[Exercise inputs — start]

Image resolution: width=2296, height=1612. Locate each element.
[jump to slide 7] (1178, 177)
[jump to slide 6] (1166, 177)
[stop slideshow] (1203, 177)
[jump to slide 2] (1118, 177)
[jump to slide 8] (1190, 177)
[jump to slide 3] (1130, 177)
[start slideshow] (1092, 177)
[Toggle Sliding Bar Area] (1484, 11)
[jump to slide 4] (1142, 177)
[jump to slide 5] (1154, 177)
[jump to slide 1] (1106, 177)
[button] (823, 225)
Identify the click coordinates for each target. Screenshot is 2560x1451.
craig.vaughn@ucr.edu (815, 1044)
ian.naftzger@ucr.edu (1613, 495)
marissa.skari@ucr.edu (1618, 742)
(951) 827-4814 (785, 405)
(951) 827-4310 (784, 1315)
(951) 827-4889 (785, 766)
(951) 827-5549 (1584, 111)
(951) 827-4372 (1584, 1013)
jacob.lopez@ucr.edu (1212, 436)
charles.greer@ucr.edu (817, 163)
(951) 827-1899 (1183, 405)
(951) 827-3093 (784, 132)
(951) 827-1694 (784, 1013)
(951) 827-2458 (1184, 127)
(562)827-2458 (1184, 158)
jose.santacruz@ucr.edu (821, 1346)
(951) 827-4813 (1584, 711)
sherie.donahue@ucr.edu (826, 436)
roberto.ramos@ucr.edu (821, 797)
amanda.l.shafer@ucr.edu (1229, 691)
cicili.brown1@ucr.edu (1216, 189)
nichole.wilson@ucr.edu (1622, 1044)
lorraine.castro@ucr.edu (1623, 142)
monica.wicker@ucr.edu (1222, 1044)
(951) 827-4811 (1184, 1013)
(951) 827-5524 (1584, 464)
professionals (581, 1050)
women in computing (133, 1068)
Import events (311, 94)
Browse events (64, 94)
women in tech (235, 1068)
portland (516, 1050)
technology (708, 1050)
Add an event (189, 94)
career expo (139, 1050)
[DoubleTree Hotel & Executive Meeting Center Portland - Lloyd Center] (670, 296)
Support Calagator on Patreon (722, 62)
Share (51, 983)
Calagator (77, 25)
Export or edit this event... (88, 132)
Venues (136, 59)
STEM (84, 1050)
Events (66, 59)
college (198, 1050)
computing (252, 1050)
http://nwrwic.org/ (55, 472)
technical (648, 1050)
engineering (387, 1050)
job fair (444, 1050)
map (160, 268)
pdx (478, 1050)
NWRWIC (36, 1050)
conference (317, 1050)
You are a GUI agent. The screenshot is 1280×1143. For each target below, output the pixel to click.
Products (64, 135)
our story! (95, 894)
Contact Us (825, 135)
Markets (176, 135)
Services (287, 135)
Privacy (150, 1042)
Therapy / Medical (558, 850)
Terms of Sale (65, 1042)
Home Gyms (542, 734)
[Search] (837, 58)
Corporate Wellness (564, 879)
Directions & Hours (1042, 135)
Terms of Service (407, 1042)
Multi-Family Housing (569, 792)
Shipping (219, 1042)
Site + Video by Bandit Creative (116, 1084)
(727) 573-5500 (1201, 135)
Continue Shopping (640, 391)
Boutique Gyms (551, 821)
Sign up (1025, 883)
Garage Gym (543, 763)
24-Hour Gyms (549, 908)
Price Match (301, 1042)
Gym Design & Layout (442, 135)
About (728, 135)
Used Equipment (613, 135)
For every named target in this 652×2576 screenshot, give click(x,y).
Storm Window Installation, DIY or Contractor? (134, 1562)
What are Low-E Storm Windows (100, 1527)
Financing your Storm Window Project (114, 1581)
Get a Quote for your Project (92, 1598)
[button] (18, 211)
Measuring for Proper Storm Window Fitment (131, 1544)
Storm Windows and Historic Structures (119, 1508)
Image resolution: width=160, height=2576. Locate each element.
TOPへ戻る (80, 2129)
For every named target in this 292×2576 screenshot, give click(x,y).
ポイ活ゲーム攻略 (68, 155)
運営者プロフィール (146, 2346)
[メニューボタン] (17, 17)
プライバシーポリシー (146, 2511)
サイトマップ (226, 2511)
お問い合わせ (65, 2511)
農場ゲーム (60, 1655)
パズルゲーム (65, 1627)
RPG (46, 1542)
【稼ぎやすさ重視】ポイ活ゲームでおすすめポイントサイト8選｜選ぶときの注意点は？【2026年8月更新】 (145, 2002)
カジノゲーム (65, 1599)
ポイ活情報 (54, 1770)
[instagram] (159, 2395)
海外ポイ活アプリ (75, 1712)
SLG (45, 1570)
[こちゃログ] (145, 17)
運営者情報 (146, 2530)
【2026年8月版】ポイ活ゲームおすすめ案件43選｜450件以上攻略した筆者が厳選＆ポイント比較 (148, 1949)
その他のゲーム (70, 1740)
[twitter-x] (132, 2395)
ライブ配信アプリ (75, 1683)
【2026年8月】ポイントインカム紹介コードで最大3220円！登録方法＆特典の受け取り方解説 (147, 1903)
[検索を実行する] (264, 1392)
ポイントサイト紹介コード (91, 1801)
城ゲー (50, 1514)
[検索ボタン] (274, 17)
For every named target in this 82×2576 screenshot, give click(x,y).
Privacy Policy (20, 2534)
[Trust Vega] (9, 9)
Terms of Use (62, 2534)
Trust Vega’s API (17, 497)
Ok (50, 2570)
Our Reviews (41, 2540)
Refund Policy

[Exercise inputs — finish]

■ The task ■
What lines above contain "Gyms"? Copy them out.

■ Answer space ■
Home Gyms (542, 734)
Boutique Gyms (551, 821)
24-Hour Gyms (549, 908)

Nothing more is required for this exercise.